Mysteries: 'Marble Hall Murders' by Anthony Horowitz

Dow Jones
23 May

By Tom Nolan

Fans of the inventive English author Anthony Horowitz have reason to celebrate the arrival of "Marble Hall Murders," the third entry in a terrific series started in 2016. This book, like the earlier two, is partly narrated by Susan Ryeland, a London editor who had coaxed the crime writer Alan Conway -- a bitter, malicious man who was eventually murdered -- through a popular series of detective novels set in the 1950s. After adventures in marriage and hotelkeeping on the Greek island of Crete, Susan is back in London, solo, working for another publishing house and helping a young writer named Eliot Crace continue the series Alan started.

Alan based his characters on real-life people in ways meant to expose their most shameful secrets. This led to his death and, for Susan, near-fatal injuries. Eliot is the grandson of Miriam Crace, a phenomenally successful children's author whose books are available in 47 languages, "including Latin and Welsh." Contrary to her public image, Miriam, who recently died of an apparent heart attack, was a despicable matriarch who ruled her extended family with an iron claw. Susan detects that Eliot, in his work-in-progress, is mimicking Alan's method of depicting real crimes and scandals. The editor foresees big trouble for Eliot and herself: "When was I ever going to learn?" she wonders.

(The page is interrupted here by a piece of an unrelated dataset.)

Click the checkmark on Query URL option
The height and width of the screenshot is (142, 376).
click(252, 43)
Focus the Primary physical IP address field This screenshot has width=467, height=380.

Few other writers combine suspense and satire as smoothly as Mr. Horowitz, a writer who specializes in clever literary devices. As with its predecessors, "Marble Hall Murders" is told half in Susan's first-person voice and half in the third-person voice of the manuscript under her purview. Thus we get two separate mysteries, twice the surprise -- and double the payoff.

In "Nightshade," Michael Connelly introduces a new protagonist: Sgt. Stilwell of the Los Angeles County Sheriff's Department. An 18-year veteran, Stilwell has spent the last year as the commanding officer on Catalina Island, a generally peaceful enclave where cops, visitors and civilians get around in golf carts. Catalina is a purgatory posting for officers who've committed career blunders and are hoping their good behavior will earn them a return to the mainland.

Most crimes here are mundane. ("Under California law, driving while intoxicated -- with a blood-alcohol concentration over 0.08 percent -- carried the same penalties whether you were in an automobile or a golf cart.") But at the start of a crowded Memorial Day weekend, a marina worker reports a body wrapped in an anchor chain beneath a yacht. Stilwell, an experienced diver, retrieves the decomposing corpse of a woman with a purple streak in her hair -- matching the description of a woman who was recently fired from a waitressing job at an exclusive marina club. Curiously, a small black-jade statue has just been reported stolen from the same venue.

In his empathy with the victim, Stilwell resembles Harry Bosch, another of Mr. Connelly's series protagonists. The author's new hero must turn over the homicide investigation to two policemen from "overtown" -- one of whom was instrumental in getting Stilwell banished to the "Island of Misfit Toys." Stilwell will focus on the statue theft, which seems linked to the murder and perhaps to a far-reaching conspiracy of greed and civic corruption. For the sake of the dead woman, he is willing to cooperate with his nemesis, "as long as together they brought her killer to justice."

The focal location of Chris Pavone's ambitious thriller "The Doorman" is the Bohemia -- "one of the most famous buildings in the world." Located on New York City's Central Park West, the Bohemia looks "like a Middle Ages castle, but with twenty-first-century floodlights and security cameras." The building is home to business billionaires and legendary artists -- all of them serviced by nannies, desk clerks, housekeepers and drivers who are privy to the residents' failings and vulnerabilities.

One apartment is home to Whit Longworth (whose fortune comes from the manufacture of body armor), his wife, Emily, and their children. A beautiful art consultant often mistaken for a movie star, Emily believes -- for reasons personal, moral and political -- that her husband is a "villain." Yet she hesitates to divorce him because of a prenuptial agreement she considers onerous: "There was absolutely no way that she and her children could live on nine hundred thousand dollars per year." Another apartment is home to Julian Sonnenberg, an art dealer who sells expensive paintings of mostly sound provenance to wealthy clients, the most recent of which is the litigious and vindictive Whit Longworth.

Silently surveying one and all, from street level to penthouse, is the afternoon doorman Chicky Diaz, a deferential ex-Marine who keeps his own counsel but makes a tally of who deserves loyalty and who merits contempt. "Chicky has always tried not to let anything bother him." But the recent loss of his wife and insurmountable debt have altered his outlook.

"Eight million people," Chicky ruminates of his city. "Every one of them can be killed." Mr. Pavone has written an outstanding book full of sociological detail and pulsing with the passions and prejudices of the times in which we live.